* **EXCERPTED TEXT**:

Kim Philby – lying to those who loved him

“Betrayal is the only truth that sticks.”  Arthur Miller.

  The treachery at the heart of a lifelong friendship which brought together two men who in reality were enemies but only one knew it, is the theme of a new drama about Cold War Soviet spy Kim Philby and his MI6 buddy Nicholas Elliott. Starring Damien Lewis as Elliott.

  They met during the Blitz in London in the early 1940s and their MI6 intelligence careers progressed in tandem. Except that Philby, recruited by Soviet intelligence in 1934, passed secrets to Moscow that sent hundreds — perhaps thousands — to their deaths. For nearly three decades he deceived colleagues, family, friends, wives, lovers and his country. When he came under suspicion Elliott leapt to his defence, convinced it was a witch hunt. After being cleared the first time, Elliott helped him to find work as a journalist in Beirut, where he resumed working for MI6 and the KGB.

   Philby is described as duplicitous but also generous, funny and intelligent. When Elliott finally faced the truth he insisted on going to Beirut to confront Philby in early 1963. A few days later Philby left a message for his wife saying he would be late for dinner and fled to Moscow. She had no inkling of her adored husband’s double life.

A lethal charmer, ‘he was also a ruthless dissembler, one of the greatest liars this country has ever produced. He started out as a committed communist but became addicted to the drug of secrecy, the thrill of infidelity, political and personal.’

  Philby was born 1 January 1912 2.30pm Ambala, India with an Arabist explorer father, was educated in England ending up at Cambridge University. He had a deeply-buried 8th house Capricorn Sun and secretive 8th house Mercury in Sagittarius in a opposition Pluto which would make him a convincing speaker but also capable of fraudulent misrepresentation. He had an ultra-charming Venus in Scorpio close to expansive Jupiter in his 7th so he would be extremely personable. And it opposed a dynamic Moon Mars on his Ascendant. Plus he had a highly-strung, can-be-fanatical Uranus opposition Neptune squaring a 12th house Aries North Node.

  What is striking is the juxtaposition of that ramped up, sugary charm sitting alongside (and covering up) his hidden depths from his 8th.

* **CHALLENGES**:
**A.** Reproduce the Kim Philby article word for word, from "Kim Philby –" up to and including "Lewis as Elliott.".
**B.** Carry on the Kim Philby article from its last sentence.

* **AVAILABLE DATA**:
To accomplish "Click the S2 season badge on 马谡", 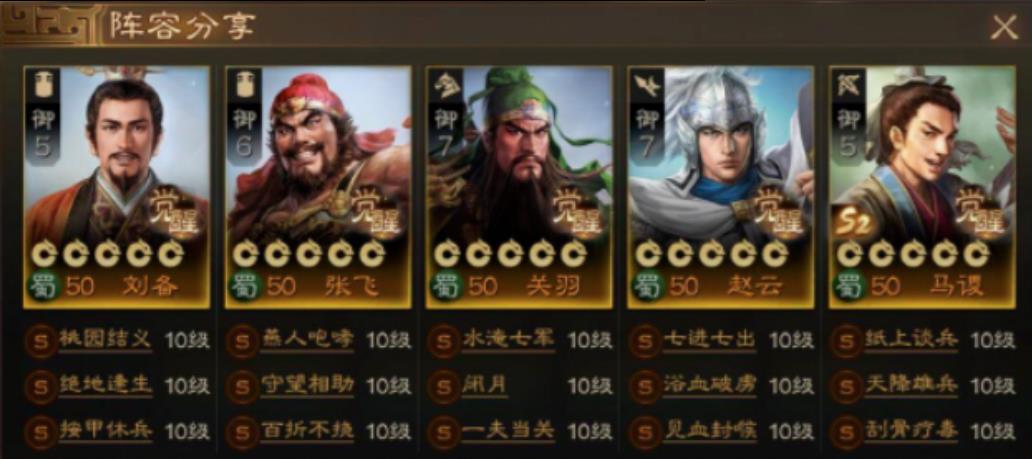I will pos(854,225).
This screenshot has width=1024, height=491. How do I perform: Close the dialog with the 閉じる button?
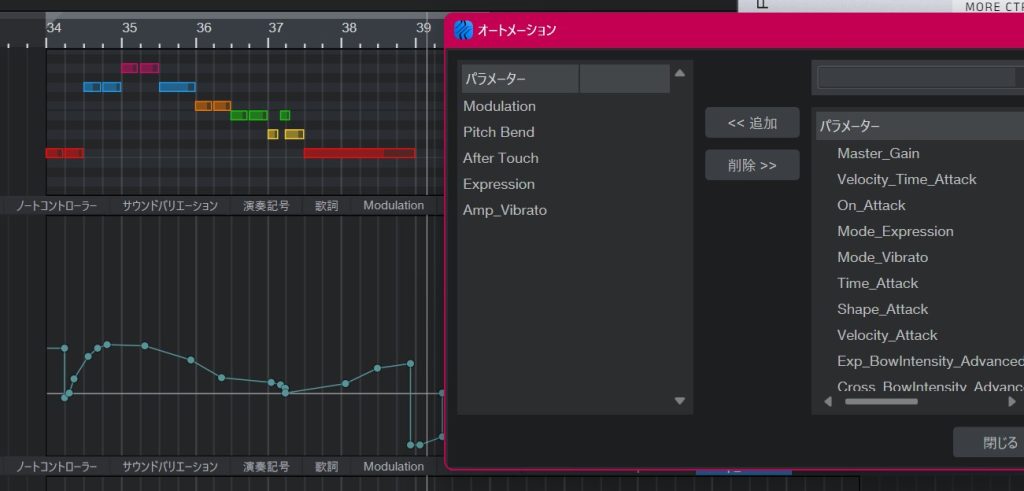[987, 442]
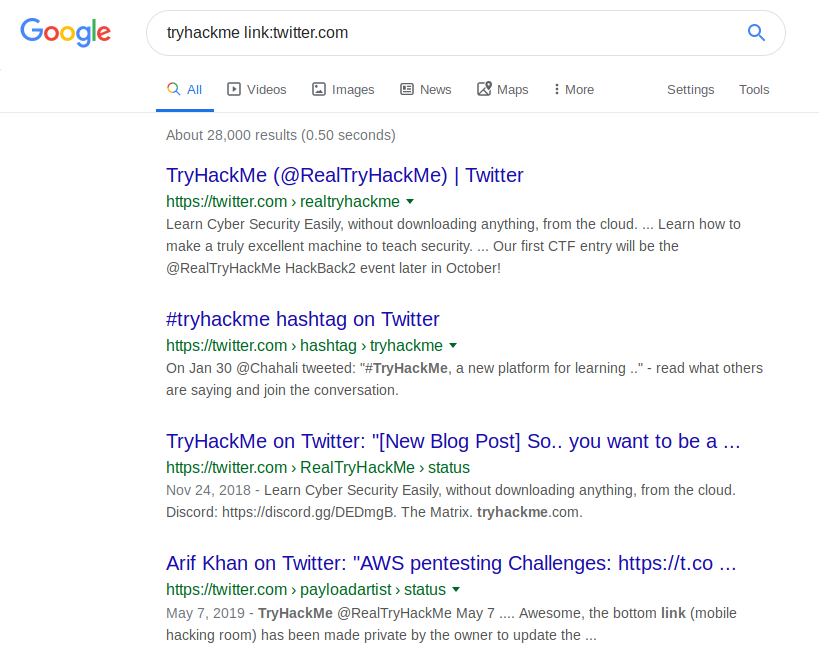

* **ANSWERS IN ORDER**:
**A.**
Kim Philby – lying to those who loved him

“Betrayal is the only truth that sticks.”  Arthur Miller.

  The treachery at the heart of a lifelong friendship which brought together two men who in reality were enemies but only one knew it, is the theme of a new drama about Cold War Soviet spy Kim Philby and his MI6 buddy Nicholas Elliott. Starring Damien Lewis as Elliott.

**B.**
 George Blake another MI6 Soviet agent who fled in 1961 also had strong hidden house emphasis in his chart – Scorpio Sun in the 8th, Uranus in 12th and Pluto in 4th. See post 26 December 2020. Like Philby his early roots were not British – born in the Netherlands, part childhood in Egypt and eventually landed in Cambridge University. (Where else? – it really is a cess pit that place or was for a variety of reasons.)

  Nicholas Elliott, 15 November 1916, was a Sun Scorpio with his Sun conjunct Philby’s seductive Venus and his Jupiter was conjunct Philby’s North Node and square his Uranus opposition Neptune, arguably offering him enthusiastic cover. Elliott’s Pluto opposed Philby’s 8th house Sun, with the 8th house clearly having the upper hand, dangling Elliott on a string.  What may have been Elliott’s Achilles heel was his Saturn Venus conjunction in Leo, maybe close to his Moon square his Jupiter which might have given him an over-rosy view of certain situations – not helpful in a spy. And his South Node was conjunct Philby’s slippery Neptune

  Their relationship chart had a business-like composite Sun opposition Saturn and an adventurous Uranus Jupiter square Venus. With underlying hostility creeping in from the composite Mars conjunct North Node trine Pluto – though that would also have been soaked up in their respective clandestine careers. But it was that aspect which exploded when Elliott finally faced the truth as tr Pluto was conjunct the composite South Node and opposition Mars, with tr Uranus moving along behind. Tr Saturn also then in Aquarius was about to cast a chill as it squared the composite Venus and crossed the adventurous Uranus Jupiter.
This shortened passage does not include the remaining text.